The effects of capillary force and gravity on the interfacial profile in a reservoir fracture or pore

This paper presents a mathematical model for determining the interfacial profile between two immiscible fluids in a reservoir fracture or pore with a random orientation. This model is derived from the Laplace equation of capillarity by considering the effects of the capillary force, the gravity, and the wettability of fluids on reservoir rocks. The fourth-order Runge–Kutta method is employed to obtain the numerical solution. The mathematical model together with its numerical scheme is verified by the measured interfacial profiles between a heavy oil sample and a water phase in a circular tube.
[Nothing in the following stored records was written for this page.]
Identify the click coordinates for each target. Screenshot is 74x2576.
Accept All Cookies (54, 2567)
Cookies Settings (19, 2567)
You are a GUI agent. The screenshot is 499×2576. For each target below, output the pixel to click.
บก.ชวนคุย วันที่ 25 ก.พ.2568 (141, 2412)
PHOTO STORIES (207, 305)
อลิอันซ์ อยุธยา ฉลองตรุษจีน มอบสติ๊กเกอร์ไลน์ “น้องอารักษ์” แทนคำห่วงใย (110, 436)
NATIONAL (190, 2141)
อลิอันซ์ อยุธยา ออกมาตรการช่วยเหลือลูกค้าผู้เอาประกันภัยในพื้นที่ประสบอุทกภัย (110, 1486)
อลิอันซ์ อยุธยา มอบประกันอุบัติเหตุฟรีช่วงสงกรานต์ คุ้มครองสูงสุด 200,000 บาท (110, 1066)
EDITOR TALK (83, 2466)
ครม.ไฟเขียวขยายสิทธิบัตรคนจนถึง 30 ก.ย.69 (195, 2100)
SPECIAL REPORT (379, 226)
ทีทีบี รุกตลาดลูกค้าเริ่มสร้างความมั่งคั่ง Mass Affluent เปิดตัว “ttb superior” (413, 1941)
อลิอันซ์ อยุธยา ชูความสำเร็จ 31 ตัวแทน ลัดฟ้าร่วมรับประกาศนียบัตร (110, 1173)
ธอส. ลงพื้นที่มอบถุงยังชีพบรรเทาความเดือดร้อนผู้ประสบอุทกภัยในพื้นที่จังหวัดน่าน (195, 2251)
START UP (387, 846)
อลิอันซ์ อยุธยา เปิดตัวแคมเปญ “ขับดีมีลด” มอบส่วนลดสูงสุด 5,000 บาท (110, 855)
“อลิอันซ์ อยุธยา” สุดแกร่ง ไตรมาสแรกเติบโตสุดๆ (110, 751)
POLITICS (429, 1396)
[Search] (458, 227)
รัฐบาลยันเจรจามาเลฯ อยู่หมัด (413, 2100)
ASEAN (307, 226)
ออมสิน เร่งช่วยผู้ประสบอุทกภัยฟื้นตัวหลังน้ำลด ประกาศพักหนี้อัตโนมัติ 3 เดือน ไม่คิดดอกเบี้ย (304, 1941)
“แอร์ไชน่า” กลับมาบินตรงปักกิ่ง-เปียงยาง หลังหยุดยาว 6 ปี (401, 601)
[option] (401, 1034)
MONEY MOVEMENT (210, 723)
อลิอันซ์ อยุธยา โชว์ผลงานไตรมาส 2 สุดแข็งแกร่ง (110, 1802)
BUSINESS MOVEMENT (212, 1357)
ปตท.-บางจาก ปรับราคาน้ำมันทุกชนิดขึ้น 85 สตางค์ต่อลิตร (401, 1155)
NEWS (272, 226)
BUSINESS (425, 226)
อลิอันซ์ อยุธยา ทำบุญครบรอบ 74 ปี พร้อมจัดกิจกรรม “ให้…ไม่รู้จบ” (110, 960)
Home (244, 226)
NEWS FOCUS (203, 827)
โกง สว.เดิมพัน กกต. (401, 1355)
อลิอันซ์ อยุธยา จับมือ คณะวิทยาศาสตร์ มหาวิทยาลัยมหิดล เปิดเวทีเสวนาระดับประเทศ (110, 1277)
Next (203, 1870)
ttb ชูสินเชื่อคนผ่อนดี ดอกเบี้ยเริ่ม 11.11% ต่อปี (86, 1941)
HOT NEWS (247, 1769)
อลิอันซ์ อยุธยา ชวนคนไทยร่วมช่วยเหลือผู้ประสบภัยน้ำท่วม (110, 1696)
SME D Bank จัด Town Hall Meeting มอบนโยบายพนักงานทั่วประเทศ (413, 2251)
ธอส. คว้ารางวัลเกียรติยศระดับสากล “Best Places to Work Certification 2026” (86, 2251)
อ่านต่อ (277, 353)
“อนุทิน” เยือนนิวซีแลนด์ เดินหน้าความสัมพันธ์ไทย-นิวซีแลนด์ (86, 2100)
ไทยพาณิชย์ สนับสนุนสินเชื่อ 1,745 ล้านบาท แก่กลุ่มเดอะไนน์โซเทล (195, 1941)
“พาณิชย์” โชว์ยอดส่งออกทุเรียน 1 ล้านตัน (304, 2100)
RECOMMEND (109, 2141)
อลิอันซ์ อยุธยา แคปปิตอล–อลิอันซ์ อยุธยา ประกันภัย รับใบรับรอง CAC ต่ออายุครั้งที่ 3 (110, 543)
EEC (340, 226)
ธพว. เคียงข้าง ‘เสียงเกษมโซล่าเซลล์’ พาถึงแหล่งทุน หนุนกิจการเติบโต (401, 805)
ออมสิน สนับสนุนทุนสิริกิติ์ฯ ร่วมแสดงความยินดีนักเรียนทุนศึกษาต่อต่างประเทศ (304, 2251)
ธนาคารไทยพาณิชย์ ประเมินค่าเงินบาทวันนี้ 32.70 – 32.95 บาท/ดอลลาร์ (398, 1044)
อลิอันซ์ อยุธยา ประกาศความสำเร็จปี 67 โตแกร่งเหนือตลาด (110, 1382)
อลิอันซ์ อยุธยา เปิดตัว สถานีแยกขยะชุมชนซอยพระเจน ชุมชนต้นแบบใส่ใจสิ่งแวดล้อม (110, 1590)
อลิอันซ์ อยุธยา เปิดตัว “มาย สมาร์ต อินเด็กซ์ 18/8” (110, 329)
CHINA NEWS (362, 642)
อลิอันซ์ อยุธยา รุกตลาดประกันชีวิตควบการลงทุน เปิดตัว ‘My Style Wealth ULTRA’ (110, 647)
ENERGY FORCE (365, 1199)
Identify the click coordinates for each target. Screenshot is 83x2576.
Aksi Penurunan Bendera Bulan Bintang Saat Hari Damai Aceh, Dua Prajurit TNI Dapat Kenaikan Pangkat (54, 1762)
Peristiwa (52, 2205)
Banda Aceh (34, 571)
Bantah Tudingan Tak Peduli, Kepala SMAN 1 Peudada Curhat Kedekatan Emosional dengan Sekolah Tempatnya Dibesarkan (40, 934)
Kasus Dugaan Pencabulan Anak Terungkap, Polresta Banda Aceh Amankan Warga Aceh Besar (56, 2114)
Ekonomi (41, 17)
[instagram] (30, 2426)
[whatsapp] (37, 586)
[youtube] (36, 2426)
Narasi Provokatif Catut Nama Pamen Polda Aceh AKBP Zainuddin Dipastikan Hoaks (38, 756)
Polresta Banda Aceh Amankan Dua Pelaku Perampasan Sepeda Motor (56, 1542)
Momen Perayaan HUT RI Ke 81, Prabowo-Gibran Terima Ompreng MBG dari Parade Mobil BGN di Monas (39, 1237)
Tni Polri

The numerical results show that the equilibrium shape of the interfacial profile depends on the dimensionless Bond number, the orientation of the reservoir fracture or pore and the contact angle. In particular, it is found that the Bond number, which is defined as the ratio of the gravity to the capillary force, has a strong effect on the shape of the interfacial profile. For a sufficiently small Bond number, the interfacial profile is governed by the capillary force and the contact angle formed with reservoir rocks. In this case, the orientation of the reservoir fracture or pore has no influence on the interfacial profile. Based on the numerical results, a universal critical Bond number is obtained and further used in determining the so-called critical permeability of hydrocarbon reservoirs. The interfacial profile in a reservoir fracture or pore is dominated by the capillary force as long as the reservoir permeability is smaller than this critical permeability.